The campaign stems from the recommendations of the Cairns Water Security Advisory Group, which was formed in 2014 to investigate options for increased water supply and better water management.
The group provided a series of recommendations based on short, medium and long-term actions, including the implementation of a Water Demand Strategy.

“On average, Cairns’ daily water consumption is nearly 420 litres per person,” Cr Manning said.

“We are aiming to reduce that by 10 percent over 10 years.
“In order to achieve this, we are working with commercial premises to reduce their water consumption and we’re auditing our own infrastructure to identify leaks and wastage, as well as taking the ‘Thrive’ message to households.”

A leak detection program earlier this year assessed more than 700kms of water mains and located 95 leaks in Council infrastructure and a further 67 leaks on private property.

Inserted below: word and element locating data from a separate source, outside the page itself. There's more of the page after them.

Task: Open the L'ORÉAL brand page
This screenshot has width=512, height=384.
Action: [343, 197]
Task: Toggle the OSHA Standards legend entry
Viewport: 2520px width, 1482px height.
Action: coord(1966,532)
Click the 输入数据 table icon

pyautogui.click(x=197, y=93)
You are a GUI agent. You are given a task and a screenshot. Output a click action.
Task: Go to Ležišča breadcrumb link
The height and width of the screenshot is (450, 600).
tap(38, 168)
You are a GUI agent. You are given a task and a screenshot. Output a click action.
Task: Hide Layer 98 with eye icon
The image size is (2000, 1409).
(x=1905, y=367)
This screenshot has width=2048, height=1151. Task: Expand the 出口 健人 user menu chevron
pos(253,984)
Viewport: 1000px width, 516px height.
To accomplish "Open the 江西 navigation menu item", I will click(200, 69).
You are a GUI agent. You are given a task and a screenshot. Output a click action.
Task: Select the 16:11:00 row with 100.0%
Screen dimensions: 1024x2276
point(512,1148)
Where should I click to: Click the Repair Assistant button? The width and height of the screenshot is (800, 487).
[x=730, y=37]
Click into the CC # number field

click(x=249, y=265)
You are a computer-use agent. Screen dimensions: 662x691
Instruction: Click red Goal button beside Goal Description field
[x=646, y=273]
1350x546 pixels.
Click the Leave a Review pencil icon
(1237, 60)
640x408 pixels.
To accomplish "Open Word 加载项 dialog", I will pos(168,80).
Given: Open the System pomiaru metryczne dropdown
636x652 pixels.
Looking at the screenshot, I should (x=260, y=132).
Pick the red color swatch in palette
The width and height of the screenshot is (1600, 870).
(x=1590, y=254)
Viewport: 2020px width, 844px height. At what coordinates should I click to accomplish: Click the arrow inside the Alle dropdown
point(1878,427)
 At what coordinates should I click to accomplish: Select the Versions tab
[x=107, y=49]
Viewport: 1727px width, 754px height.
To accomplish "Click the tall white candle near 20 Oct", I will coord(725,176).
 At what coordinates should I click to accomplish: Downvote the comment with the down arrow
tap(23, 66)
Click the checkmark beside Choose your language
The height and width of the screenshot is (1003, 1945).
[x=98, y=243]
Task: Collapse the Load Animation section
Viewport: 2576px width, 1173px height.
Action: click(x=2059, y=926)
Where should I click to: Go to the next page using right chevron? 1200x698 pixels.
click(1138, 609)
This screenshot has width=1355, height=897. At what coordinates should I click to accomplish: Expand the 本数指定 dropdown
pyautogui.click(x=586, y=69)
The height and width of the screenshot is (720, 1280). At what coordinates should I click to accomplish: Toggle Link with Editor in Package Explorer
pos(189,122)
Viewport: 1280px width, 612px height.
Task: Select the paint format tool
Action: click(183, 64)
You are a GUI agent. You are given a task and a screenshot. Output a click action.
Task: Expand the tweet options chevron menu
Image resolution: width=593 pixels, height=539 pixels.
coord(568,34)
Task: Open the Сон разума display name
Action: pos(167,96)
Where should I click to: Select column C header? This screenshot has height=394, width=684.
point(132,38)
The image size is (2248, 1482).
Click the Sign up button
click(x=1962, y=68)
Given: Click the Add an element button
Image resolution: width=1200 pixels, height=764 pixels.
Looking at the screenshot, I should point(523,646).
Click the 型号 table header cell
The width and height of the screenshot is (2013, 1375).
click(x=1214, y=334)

“Council was able to act immediately to make repairs and we estimate that this will save about 90 megalitres of water over the course of a year.”

The rollout of a smart meter pilot program next year will further assist in identifying leaks and will allow residents to better monitor their water use.

“There are little things that all of us can do every day to reduce water wastage; if we can accurately track our water usage, we’re likely to be more thoughtful about how much we use.”